SpaceX Tourist Flights may start as early as 2021 - ChuckMcM
https://www.washingtonpost.com/lifestyle/kidspost/spacex-tourist-flights-into-space-may-start-in-2021/2020/02/19/40a1db92-5280-11ea-9e47-59804be1dcfb_story.html
======
ChuckMcM
I expected this, it's basically a quick way to add revenue from re-usable
boosters and Crew Dragon capsules. I will be curious to hear what the price
ends up being, they price an F9 launch at $62M [1] where the person buying the
launch supplies the payload. If they charge $70M (adding $8M for the use of
Crew Dragon) then they would need $10M per passenger to launch at "list"
price.

They also say you don't need a "pro" pilot on board since everything is
automated but I'd hate to be on one of these where something breaks and the
tower has to "talk you down" :-). All in all its going to be really
interesting over the next decade to see how this plays out.

The Bigelow deal was in 2012[2] which was only 8 years ago. I'm guessing they
are ahead of that timeline, but maybe not.

[1]
[https://www.spacex.com/about/capabilities](https://www.spacex.com/about/capabilities)

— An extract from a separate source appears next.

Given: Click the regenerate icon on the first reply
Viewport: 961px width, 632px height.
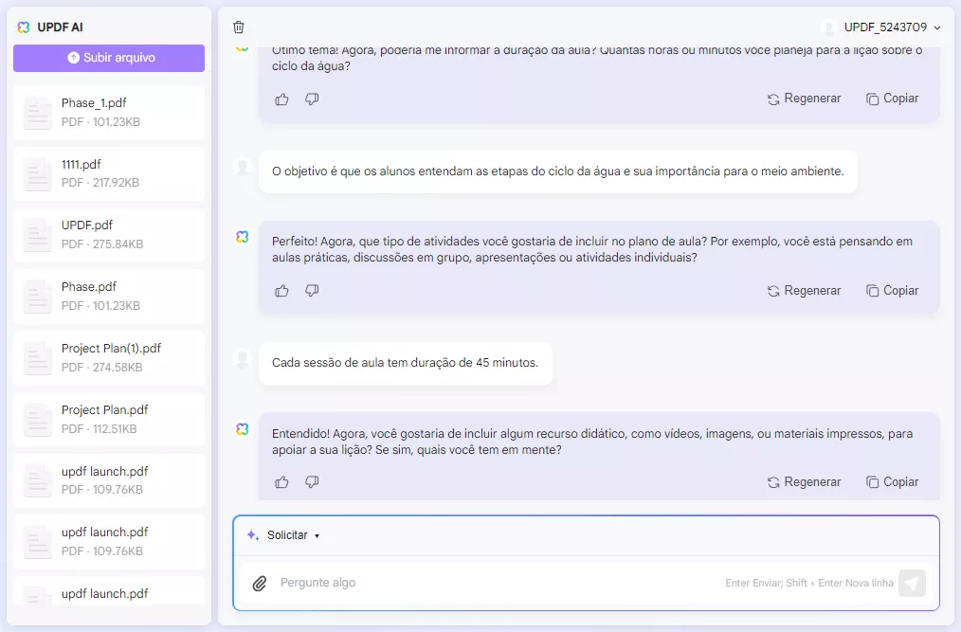Looking at the screenshot, I should coord(772,98).
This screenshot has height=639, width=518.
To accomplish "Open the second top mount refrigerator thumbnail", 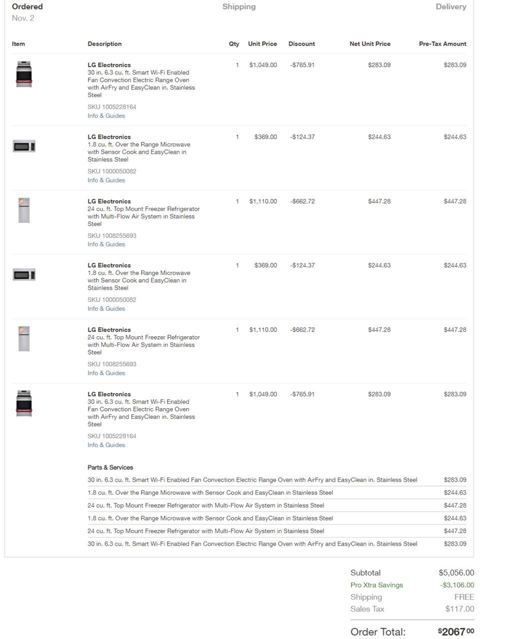I will (x=24, y=339).
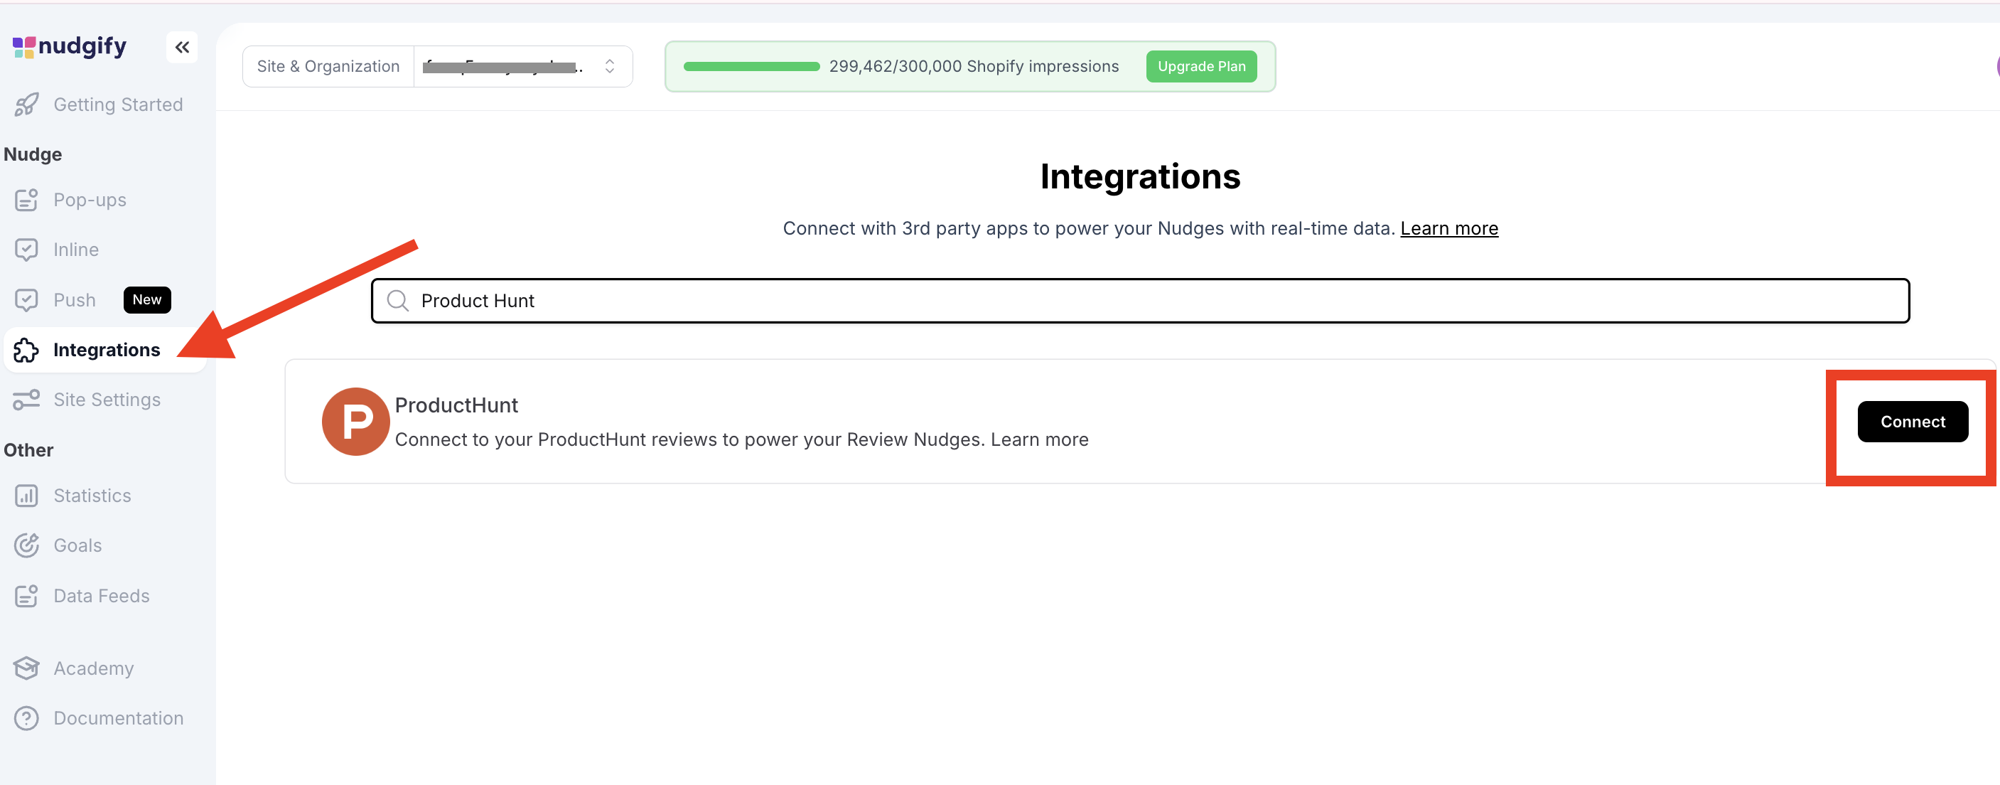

[2] [https://arstechnica.com/science/2012/05/spacex-announces-
dea...](https://arstechnica.com/science/2012/05/spacex-announces-deal-to-
shuttle-tourists-to-private-space-stations/)

------
WheelsAtLarge
I predict that when it happens, and it will happen, it will be at least 2
years later than the 2021 date. I don't have any special knowledge but I know
that Musk is over-optimistic most of the time.

------
specialbat
So the rich can burn all the carbon they can afford?